Evaluation of mechanical property in grain boundary character distribution-optimized Ni-based alloy

Yamashita, Shinichiro   ; Sekio, Yoshihiro  ; Sakaguchi, Norihito*; Shibayama, Tamaki*; Watanabe, Seiichi*; Kokawa, Hiroyuki*

Recent grain boundary structure studies have shown that optimal distribution of a high frequency of coincidence site lattice boundaries and consequent discontinuity of random boundary network in the material is one of very effective methods to enhance the intergranular corrosion resistance. This advantageous property, one of important ones for structural material of nuclear reactor, can be obtained through simple thermomechanical treatment process without any change of original chemical composition.
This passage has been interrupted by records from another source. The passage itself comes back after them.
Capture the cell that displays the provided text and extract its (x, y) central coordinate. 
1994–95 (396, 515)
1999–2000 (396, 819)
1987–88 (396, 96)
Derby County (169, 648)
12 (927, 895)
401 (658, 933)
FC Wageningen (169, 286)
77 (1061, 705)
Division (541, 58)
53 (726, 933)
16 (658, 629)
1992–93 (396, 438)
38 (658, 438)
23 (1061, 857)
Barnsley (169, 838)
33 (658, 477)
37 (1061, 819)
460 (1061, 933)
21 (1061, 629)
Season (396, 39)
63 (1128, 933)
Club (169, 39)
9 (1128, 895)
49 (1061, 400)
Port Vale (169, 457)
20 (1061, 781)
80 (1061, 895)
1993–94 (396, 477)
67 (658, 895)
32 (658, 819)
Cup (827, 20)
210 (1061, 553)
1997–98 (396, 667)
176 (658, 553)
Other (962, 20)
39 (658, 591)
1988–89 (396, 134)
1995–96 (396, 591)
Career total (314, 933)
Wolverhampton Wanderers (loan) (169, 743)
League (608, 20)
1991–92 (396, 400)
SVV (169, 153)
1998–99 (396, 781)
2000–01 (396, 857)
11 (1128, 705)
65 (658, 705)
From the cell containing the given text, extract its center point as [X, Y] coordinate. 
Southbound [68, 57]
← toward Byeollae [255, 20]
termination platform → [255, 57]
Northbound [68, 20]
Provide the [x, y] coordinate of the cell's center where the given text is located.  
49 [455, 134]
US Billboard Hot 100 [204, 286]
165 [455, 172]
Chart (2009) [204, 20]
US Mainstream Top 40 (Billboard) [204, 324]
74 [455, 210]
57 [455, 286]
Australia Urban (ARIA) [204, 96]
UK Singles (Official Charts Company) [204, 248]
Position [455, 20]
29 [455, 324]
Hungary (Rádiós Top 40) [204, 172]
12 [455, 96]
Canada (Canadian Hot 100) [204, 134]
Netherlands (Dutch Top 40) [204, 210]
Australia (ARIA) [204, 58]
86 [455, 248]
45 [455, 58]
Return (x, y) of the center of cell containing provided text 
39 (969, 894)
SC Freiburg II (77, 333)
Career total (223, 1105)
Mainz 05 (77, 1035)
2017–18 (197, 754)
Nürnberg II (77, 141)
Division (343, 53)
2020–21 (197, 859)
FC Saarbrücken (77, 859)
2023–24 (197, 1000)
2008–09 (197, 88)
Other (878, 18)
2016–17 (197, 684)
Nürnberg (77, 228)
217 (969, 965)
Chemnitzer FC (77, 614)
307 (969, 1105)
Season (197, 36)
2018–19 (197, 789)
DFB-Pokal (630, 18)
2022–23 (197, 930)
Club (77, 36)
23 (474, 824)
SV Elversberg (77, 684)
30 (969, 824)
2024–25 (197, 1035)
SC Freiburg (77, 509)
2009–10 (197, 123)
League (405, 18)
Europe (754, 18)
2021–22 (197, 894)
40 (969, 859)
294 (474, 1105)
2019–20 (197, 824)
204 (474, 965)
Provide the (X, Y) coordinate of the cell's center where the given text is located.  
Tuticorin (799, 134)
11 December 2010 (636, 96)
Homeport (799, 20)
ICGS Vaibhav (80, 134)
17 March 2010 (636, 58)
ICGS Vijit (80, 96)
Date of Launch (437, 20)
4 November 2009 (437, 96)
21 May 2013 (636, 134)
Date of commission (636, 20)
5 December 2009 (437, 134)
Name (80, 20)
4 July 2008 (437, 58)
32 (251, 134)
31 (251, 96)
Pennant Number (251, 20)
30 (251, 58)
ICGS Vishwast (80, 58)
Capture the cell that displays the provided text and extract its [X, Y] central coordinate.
In this study, grain boundary character distribution(GBCD)-optimized Ni-based alloy (PE16) has been developed as a prospective high-performance nuclear reactor material by grain boundary engineering processing, and then tensile behavior of GBCD-optimized Ni-based alloy was investigated to evaluate the effects of grain boundary engineering processing on mechanical property. The results of tensile test at the temperature ranging from room temperature to 1073K showed that tensile strengths of the GBCD-optimized PE16 uniformly decreased with increasing test temperature. From these results, it was implied the possibility that the change in tensile properties would be attributed to an increment of dislocation structure.